İnönü, sözlerine şöyle devam etmişlerdir:

Eğer bana yardım ederseniz bu güzel vatanı korumak için lâzım olan hedefleri ve şartları heryerde anlatmaya çalışacağım. Size güveniyorum. Yaşayın Bergamalılar. (Sen çok yaşa sesleri.)

Kınık’ta konuşurken bir kelime ile serbest seçim vatanda huzuru temin edecek vasıtaların başında gelir dedim ve bu fikrimi başka yerde izah edeceğimi söyledim. Bu nokta üzerinde burada kısaca durmak isterim.

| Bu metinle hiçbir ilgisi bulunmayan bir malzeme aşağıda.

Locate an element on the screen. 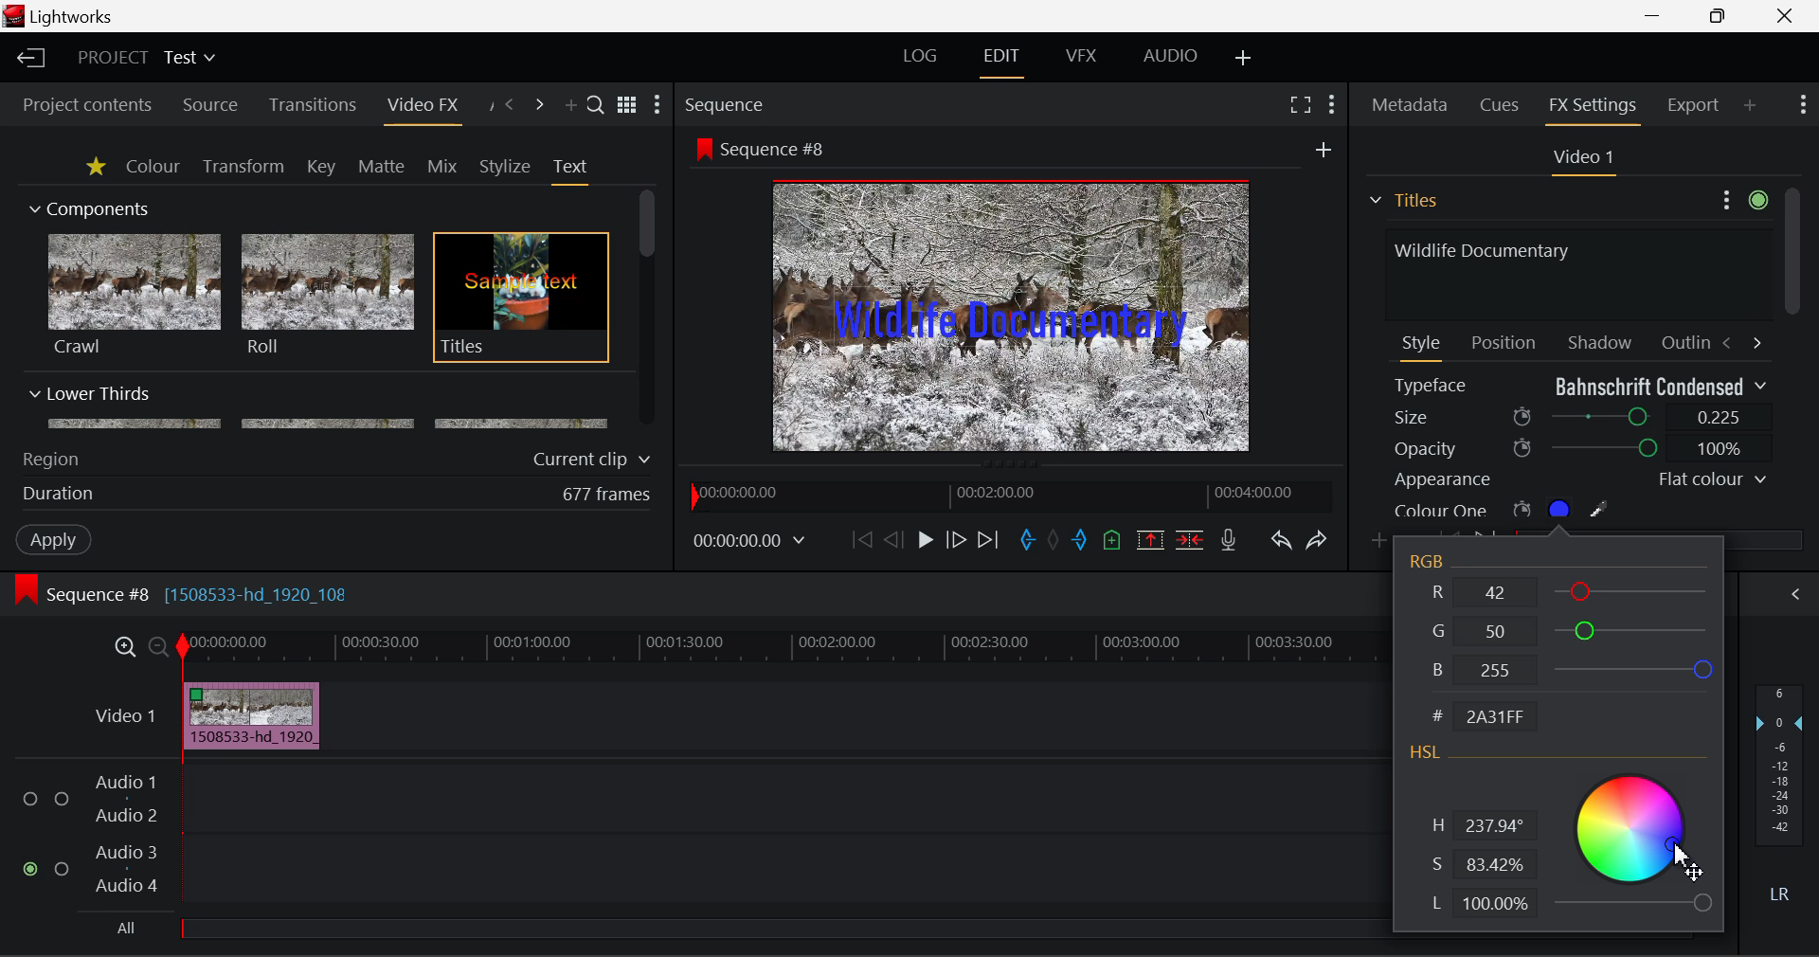 Image resolution: width=1819 pixels, height=957 pixels. Text Tab Open is located at coordinates (575, 171).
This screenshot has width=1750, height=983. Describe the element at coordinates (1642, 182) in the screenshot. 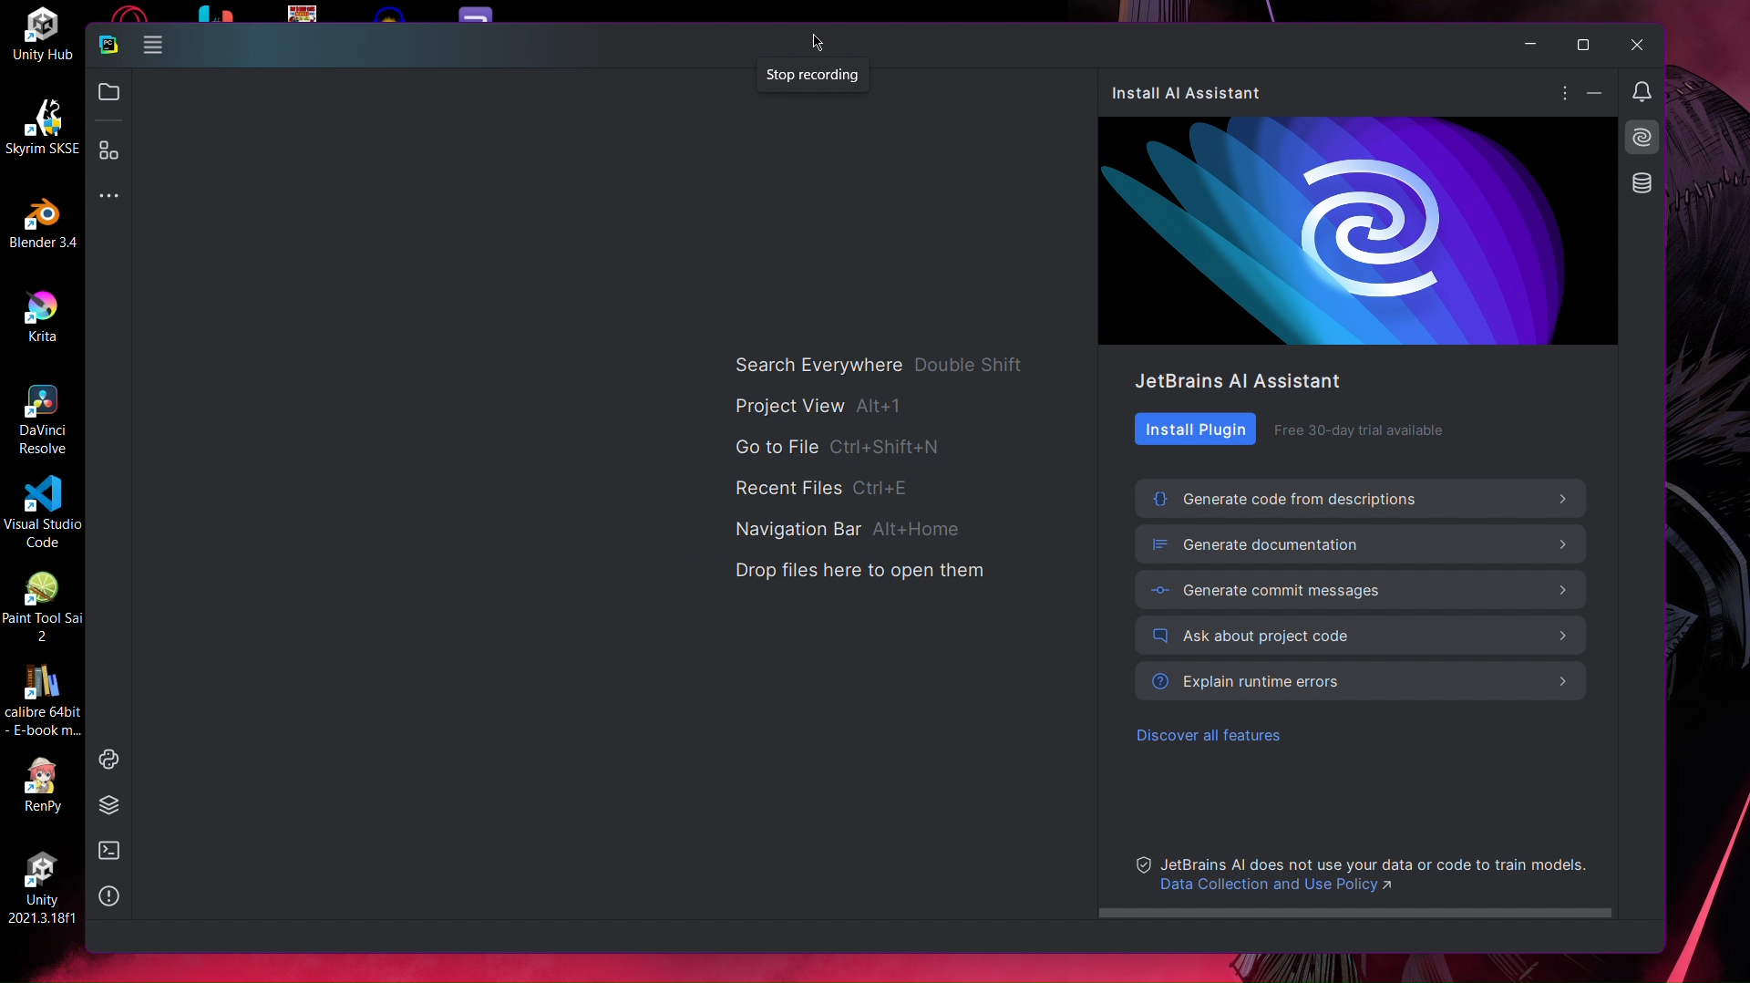

I see `Database` at that location.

Serbest; doğru ve namuslu seçim bugün iktidarda bulunan Partinin ve Hükümetin, muhalefette bulunan bütün siyasî  partilerin ve hiçbir partiye mensup olmayan serbest vatandaşların üzerinde ittifak ettikleri mevzudur. Bu yoldaki beyanatı her taraftan işitiyoruz. Bu, benim için çok ferah verici bir mutabakat, bir beraberlik noktasıdır. Anlıyor musunuz Bergamalılar. (Anlıyoruz sesleri.) Bu mevzu üzerinde çok konuşulacaktır. Bunun hepsini burada size anlatamam. Bu seyahatimde Ege bölgesinde dermanım yeter de iki ay kadar dolaşırsam bu meselenin her safhasını bir yerde anlatarak size tamamile emniyet verir, seçimlerin doğruluğu hakkında müsterih bir hale getirmeğe çalışırım. Bugün size bu mevzua dair söyliyeceğim tek cümle şudur: Serbest, doğru ve emin bir seçimin ilk temel şartı kanundur ve kanun içinde harekettir. Evvelâ buna karar vermek lâzımdır. Kanunu tanımıyarak kanun dışında yol arıyarak serbest seçim temin olunamaz, demek ki serbest seçim taraftarı olan bütün vatandaşlar evvela siyasî  hareketlerin, siyasi cereyanların kanun çerçevesi içinde kalmasını kabul edeceklerdir.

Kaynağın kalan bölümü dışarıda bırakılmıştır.